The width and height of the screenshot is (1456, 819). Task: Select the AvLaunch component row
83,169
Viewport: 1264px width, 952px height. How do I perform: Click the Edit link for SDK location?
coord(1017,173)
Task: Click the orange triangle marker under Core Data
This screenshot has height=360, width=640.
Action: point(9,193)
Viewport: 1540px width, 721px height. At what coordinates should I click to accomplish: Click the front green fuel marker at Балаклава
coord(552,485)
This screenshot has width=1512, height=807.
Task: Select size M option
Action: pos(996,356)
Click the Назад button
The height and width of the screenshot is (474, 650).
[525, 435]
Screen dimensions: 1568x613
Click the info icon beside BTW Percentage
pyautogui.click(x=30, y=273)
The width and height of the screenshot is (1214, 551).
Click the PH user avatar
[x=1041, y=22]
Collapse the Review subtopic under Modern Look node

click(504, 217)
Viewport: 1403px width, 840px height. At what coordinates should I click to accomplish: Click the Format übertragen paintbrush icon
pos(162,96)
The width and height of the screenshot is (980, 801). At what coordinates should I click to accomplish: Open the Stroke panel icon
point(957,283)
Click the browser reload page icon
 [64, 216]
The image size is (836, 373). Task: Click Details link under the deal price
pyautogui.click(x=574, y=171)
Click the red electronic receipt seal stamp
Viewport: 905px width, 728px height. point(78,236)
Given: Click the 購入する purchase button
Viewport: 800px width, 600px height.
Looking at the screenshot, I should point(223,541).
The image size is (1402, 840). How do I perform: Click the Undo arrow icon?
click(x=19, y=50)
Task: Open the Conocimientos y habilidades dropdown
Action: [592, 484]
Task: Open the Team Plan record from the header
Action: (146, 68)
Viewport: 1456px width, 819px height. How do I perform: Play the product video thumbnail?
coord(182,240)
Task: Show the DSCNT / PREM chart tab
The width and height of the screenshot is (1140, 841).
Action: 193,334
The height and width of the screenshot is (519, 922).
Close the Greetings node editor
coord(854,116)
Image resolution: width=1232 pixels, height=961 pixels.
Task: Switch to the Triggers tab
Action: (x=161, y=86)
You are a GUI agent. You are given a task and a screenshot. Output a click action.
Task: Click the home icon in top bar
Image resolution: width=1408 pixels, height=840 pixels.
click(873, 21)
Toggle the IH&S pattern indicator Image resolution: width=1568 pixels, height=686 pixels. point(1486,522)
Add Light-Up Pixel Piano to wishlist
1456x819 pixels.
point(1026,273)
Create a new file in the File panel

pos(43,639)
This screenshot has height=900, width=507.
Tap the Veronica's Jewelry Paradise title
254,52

**********

What you will do:
Swap "wishlist" for "cart" in the lines from the one containing "Add Light-Up Pixel Piano to wishlist" through the last line, and output those lines with nothing else altered.

Result:
Add Light-Up Pixel Piano to cart
1456x819 pixels.
point(1026,273)
Create a new file in the File panel

pos(43,639)
This screenshot has height=900, width=507.
Tap the Veronica's Jewelry Paradise title
254,52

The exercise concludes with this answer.